********* 7 out of 10 *********
Director: James Bobin
Actors: Mia Wasikowska, Johnny Depp, Helena Bonham Carter, Sacha Baron Cohen
Sometimes it does not require too much to enjoy a movie. Go into a theatre with an open mind, willing to overlook a few flaws here and there, generous enough to ignore the pace that might drop somewhere in between the narrative, and then the stronger points of the film will shine even brighter, and you will step out of the theatre feeling the excitement still radiating through your being, the very reason why you stepped into the theatre after all. Alice Through the Looking Glass, the sequel to Tim Burton’s 2010 flick Alice in Wonderland, is such a movie that works hard to make the journey enjoyable for us, and even though it does not have the finish of a masterclass movie, it does more than enough to make the adventure memorable.
Alice Through the Looking Glass triumphs because of the scale at which it has been shot. With a production budget of $170 million, it appears even more lavish than Tim Burton’s flick, as the new director James Bobin cuts no corners in using extravagant special effects to give the movie an out-worldly feel. The production design comes from Dan Hennah, who worked on The Hobbit series before, and along with cinematographer Stuart Dryburgh, they bring to life a colourful bright world into which Alice enters again, where she finds her old friend The Hatter despairing about his lost family and growing sick. The truth about Hatter’s family lies in the past, and so that is where Alice has to travel, much to the chagrin of Time itself.
A riveting story lies in the heart of Alice Through the Looking Glass, as is the case with most of the time-traveling movies, with Linda Woolverton working on the screenplay again, and in my opinion doing a better job than her 2010 effort. It is not only the complications that arise because of traveling back in time, but the manner in which the story about the Hatter’s family starts to incorporate the past of the warring sisters/princesses Iracebeth and Mirana which got me hooked. The movie though takes some time to get going, as director James Bobins struggles to keep the right pace in the first half of the movie. The second half makes up for it, and the drama towards the finale does get the heart beating quite rapidly.
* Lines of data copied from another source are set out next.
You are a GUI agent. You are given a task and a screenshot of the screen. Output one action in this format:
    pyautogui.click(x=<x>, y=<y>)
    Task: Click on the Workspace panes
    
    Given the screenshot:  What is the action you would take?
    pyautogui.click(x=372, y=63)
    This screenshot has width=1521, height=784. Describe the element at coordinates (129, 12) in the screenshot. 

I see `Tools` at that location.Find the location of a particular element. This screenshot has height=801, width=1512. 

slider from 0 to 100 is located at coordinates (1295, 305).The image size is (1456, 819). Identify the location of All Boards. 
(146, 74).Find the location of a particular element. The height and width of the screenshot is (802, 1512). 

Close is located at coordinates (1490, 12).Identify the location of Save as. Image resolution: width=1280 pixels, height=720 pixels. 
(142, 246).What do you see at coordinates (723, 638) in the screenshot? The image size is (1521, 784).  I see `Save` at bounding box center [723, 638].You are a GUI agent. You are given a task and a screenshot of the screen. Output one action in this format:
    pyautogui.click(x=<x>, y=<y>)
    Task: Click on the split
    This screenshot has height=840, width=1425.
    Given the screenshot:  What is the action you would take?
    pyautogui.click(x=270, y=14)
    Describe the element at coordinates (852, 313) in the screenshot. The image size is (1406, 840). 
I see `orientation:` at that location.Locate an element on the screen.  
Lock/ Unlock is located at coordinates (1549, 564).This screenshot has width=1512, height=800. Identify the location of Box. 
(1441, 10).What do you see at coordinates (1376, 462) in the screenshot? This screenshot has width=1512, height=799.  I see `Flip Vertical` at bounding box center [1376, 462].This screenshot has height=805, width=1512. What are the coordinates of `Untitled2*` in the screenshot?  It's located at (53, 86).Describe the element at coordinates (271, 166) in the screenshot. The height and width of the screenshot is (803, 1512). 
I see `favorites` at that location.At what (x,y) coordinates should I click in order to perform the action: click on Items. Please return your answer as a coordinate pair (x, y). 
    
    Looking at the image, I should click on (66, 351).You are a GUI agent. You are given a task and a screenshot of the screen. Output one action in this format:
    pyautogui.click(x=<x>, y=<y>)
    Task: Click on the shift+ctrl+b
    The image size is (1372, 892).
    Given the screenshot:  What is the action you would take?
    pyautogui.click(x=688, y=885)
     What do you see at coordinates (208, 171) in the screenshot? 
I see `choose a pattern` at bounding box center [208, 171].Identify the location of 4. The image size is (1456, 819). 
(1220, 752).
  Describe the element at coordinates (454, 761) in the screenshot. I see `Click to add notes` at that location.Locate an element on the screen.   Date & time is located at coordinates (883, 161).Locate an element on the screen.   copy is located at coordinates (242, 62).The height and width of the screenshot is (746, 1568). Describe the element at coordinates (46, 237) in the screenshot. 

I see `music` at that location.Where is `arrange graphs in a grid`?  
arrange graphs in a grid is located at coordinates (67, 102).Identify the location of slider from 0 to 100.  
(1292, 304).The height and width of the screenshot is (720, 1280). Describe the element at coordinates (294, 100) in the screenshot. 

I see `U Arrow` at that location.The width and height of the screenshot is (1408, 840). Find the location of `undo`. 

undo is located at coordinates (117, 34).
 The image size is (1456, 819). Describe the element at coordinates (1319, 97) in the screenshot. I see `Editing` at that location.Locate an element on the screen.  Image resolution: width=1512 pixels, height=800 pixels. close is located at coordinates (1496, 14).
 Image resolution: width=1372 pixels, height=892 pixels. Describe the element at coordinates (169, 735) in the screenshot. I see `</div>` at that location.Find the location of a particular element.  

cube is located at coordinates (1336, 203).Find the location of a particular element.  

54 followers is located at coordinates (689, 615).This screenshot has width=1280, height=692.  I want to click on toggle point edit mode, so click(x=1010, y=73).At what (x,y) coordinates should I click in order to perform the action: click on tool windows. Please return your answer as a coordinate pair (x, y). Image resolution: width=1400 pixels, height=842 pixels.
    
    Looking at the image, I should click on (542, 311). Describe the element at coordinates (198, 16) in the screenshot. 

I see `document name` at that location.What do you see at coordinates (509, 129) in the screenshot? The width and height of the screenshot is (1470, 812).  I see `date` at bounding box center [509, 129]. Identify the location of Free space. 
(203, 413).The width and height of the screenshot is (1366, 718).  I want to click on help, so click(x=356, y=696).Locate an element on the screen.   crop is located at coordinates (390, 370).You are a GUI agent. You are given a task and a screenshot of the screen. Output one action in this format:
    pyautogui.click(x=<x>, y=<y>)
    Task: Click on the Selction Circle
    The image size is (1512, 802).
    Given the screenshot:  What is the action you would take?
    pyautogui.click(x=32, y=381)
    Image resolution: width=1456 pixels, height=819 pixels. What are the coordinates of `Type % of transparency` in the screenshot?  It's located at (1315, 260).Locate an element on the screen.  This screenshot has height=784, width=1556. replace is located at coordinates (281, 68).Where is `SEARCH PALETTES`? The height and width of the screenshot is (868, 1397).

A wonderful set of actors add to the colour of Alice Through the Looking Glass. Mia Wasikowska brings back the mix of her girlish charm with a ferocious stubbornness that makes Alice a striking personality as a lead character. Johnny Depp is once more in his element as the Mad Hatter, eccentric and still a joy to watch. Helena Bonham Carter though for me steals the show as the Red Queen Iracebeth, confidently playing the irascible shrieking queen with her own set of quirks, while also providing new layers to this character as her past is further explored. Anne Hathaway has lesser work in this film but she is graceful as ever in her role of White Queen Mirana. Sacha Baron Cohen is a fantastic addition to this excellent cast, playing Time itself; he is funny and yet serious, at times silly and yet wiser than us, such a mixed personality that Sacha Baron Cohen delivers in an applause-worthy performance. Oh, and you do feel a tinge of sadness on hearing Alan Rickman’s voice for the last time, as his character Absolem returns as a butterfly in this movie.
If you are patient with Alice Through the Looking Glass then it is going to be a joyful movie, an adventure of the scale that only Hollywood can gift us, visually alluring and bright enough to drive away your blues. It’s not the perfect piece, neither was Alice in Wonderland, and one could always argue that author Lewis Carroll’s stories and characters could have been handled with more finesse. But neither are these movies a discredit to Carroll’s creations, and so it ain’t a bad idea to jump into this adventure with Alice again!